Assignment:
Retype the section of the passage on Pink Sheet stocks word for word, beginning at the words "But many investors" and stopping after the words "the planet live.".

Exercise passage:

- Thousands of hot “pink” stocks are hiding in plain sight.
- Greater risk carries greater rewards.
- “Grey” stocks are riddles wrapped in mysteries inside enigmas.
- Also recommended: Curious new ammo could turn our defense protocols upside down.
Over 3,300 companies trade on the Nasdaq. Another 2,800 trade on the New York Stock Exchange. And the IPO market adds more companies to the mix every quarter.
Together, they represent the entire U.S. stock universe.
But many investors are surprised to learn that another dynamic niche of the market exists.
It’s a wildly overlooked niche — virtually forgotten by Main Street.
I’m talking about the “Pink Sheets,” where thousands of the most speculative companies on the planet live.
Pink Sheet companies are oftentimes at the embryonic stage of growth.
They typically have limited operating histories, too.
Heck, some aren’t even required to file financial reports or audited statements with the SEC.
So the specter of less regulation and the lack of financial transparency cause investors to avoid this dimly lit corner of the market.
With no minimum financial standards, [the Pink Sheets] market includes foreign companies that limit their disclosure, penny stocks and shells, as well as distressed, delinquent and dark companies not willing or able to provide adequate information to investors.
But ignoring the Pink Sheets altogether isn’t intelligent risk taking.
Let me explain.
How to Intelligently Invest in the Pink Sheets…
Many of the companies listed on the Pink Sheets meet all the listing requirements for the Nasdaq, but are simply too small (in terms of market capitalization) to trade on the main exchange.
So there’s no good reason to simply toss these companies aside, right?
Granted, a painstaking review of the entire business model — including the financials — is in order. But I do that anyway — for every company.
As a former Wall Street analyst and a current venture capital analyst, my experience on both sides serves me well in this dark corner of the capital markets.
Although Pink Sheet stocks carry greater risk — the risk can be managed quite effectively.
Plus, the additional risk comes with a rewarding upside…
Stocks here are capable of 100–200% price moves in a single day — a pipe dream for most S&P 500 stocks.
See? My intent isn’t to scare you.
I’m simply shining a light on the exceptional opportunities hiding in this cryptic niche of the market.
The Five Tiers of the Pink Sheets
In an effort to squelch your fears, let’s quickly cover each niche of the Pink Sheets, beginning with the most trusted tier.
Tier 1: OTC Current Information (Trusted)

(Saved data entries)

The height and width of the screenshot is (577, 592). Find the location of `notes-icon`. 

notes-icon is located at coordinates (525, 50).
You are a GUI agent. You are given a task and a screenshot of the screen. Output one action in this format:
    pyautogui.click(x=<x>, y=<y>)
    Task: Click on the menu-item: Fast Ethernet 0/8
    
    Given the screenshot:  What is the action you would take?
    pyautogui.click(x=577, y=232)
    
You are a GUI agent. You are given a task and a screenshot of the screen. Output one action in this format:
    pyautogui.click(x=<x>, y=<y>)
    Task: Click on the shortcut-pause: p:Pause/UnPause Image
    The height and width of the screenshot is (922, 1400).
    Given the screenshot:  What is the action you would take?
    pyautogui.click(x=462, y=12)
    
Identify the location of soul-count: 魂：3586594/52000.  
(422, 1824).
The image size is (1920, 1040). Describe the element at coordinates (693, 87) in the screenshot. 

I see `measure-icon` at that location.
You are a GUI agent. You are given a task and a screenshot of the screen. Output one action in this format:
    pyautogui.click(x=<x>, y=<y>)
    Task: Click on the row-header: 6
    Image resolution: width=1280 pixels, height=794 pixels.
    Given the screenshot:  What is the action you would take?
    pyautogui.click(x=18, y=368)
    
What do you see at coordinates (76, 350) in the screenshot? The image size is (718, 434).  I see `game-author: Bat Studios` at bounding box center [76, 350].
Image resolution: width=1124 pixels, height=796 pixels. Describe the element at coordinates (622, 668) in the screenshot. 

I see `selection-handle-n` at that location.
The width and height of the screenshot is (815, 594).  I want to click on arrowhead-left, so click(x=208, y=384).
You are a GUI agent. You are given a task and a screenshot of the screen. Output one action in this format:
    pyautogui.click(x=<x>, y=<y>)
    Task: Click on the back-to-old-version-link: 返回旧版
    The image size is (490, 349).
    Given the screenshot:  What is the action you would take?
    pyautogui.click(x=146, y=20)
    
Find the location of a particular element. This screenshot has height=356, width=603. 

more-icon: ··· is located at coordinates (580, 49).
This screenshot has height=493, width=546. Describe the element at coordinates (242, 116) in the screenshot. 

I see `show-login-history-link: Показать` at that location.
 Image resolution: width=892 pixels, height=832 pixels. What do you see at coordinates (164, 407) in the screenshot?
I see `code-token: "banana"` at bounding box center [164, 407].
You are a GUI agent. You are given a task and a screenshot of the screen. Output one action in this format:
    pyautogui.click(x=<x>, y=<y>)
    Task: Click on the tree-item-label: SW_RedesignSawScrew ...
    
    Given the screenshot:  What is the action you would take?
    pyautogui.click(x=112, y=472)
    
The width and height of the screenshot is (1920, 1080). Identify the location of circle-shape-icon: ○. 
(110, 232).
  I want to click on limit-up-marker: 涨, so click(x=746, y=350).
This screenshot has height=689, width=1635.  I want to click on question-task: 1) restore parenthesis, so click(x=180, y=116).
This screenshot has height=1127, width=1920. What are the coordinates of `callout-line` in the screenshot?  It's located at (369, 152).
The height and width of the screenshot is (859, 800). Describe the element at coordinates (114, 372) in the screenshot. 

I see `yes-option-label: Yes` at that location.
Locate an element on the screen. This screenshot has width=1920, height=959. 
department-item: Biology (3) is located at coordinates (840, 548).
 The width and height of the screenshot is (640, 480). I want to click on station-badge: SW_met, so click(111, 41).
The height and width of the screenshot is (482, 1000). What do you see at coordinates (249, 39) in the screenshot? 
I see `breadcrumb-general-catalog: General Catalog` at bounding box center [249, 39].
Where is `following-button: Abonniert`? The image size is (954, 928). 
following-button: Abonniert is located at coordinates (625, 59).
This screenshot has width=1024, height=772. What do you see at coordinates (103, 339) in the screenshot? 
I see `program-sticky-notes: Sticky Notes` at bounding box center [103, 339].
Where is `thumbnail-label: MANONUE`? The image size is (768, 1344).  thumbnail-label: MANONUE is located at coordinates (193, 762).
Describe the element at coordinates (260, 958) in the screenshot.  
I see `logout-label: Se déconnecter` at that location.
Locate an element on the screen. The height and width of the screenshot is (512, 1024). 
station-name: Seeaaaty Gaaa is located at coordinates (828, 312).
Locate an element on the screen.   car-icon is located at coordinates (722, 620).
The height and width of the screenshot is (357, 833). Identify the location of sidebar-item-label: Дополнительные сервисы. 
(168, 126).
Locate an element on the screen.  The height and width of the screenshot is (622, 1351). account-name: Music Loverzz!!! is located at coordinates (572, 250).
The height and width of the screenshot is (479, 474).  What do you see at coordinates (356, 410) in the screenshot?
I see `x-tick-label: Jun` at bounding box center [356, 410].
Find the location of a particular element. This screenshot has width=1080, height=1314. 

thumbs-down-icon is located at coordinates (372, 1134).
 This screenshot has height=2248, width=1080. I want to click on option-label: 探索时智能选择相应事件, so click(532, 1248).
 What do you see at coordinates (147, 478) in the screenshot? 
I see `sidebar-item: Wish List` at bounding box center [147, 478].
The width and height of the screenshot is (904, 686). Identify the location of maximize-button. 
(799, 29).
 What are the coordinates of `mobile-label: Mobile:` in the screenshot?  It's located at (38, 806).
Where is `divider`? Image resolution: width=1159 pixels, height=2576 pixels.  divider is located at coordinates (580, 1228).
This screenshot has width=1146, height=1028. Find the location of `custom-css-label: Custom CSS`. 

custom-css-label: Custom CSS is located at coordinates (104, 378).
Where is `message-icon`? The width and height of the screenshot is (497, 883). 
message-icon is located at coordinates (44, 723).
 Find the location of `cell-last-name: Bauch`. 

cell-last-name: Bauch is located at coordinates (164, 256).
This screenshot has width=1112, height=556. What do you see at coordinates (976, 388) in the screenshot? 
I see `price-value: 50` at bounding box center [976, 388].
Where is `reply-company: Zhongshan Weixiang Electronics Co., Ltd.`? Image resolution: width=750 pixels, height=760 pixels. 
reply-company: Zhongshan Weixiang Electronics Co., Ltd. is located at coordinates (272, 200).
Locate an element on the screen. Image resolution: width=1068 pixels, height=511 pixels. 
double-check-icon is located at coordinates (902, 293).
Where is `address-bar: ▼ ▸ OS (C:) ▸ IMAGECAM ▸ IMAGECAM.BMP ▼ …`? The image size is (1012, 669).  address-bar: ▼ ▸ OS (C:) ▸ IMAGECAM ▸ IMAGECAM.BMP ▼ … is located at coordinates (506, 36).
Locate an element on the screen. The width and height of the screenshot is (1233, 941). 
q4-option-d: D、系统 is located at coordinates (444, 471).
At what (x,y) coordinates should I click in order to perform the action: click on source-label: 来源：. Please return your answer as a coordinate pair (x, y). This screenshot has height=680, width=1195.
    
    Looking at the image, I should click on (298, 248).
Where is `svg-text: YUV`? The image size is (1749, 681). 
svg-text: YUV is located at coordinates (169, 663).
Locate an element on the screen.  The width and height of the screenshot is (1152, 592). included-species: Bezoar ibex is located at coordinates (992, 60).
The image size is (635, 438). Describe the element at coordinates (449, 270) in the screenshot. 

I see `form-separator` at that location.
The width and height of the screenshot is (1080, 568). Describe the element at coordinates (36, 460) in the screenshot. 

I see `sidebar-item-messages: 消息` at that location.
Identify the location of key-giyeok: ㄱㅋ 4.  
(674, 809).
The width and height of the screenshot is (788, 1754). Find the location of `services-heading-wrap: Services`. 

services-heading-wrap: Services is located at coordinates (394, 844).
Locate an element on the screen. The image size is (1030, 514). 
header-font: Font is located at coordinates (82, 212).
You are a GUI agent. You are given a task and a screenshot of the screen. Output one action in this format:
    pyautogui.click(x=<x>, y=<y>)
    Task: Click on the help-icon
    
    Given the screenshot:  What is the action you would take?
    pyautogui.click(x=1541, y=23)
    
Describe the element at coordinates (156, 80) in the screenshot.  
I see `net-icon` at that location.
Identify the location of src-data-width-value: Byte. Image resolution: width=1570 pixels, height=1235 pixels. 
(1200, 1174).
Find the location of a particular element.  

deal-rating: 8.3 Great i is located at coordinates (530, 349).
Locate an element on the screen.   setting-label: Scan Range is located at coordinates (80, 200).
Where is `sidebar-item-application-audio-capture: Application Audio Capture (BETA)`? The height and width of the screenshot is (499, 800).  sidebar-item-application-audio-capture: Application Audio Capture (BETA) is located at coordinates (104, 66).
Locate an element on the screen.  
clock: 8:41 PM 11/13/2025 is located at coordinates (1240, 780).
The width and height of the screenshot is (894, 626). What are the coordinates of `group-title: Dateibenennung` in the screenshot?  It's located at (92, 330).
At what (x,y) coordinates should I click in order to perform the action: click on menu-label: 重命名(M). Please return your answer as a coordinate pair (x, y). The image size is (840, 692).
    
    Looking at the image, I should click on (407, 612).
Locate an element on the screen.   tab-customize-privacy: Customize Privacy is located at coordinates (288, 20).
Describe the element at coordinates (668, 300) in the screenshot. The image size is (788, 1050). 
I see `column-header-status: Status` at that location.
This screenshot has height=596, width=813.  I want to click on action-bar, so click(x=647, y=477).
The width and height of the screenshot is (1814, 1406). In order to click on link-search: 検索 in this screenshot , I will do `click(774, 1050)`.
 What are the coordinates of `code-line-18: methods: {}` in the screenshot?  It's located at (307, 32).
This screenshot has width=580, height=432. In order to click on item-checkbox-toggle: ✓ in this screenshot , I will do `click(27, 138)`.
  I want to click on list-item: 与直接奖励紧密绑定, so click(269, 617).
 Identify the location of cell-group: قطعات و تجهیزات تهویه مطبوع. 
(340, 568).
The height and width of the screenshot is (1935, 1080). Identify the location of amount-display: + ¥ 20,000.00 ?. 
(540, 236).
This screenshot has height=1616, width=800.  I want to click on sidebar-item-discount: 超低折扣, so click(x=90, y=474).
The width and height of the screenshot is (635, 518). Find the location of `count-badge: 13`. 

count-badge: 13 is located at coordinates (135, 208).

Task solution:
But many investors are surprised to learn that another dynamic niche of the market exists.
It’s a wildly overlooked niche — virtually forgotten by Main Street.
I’m talking about the “Pink Sheets,” where thousands of the most speculative companies on the planet live.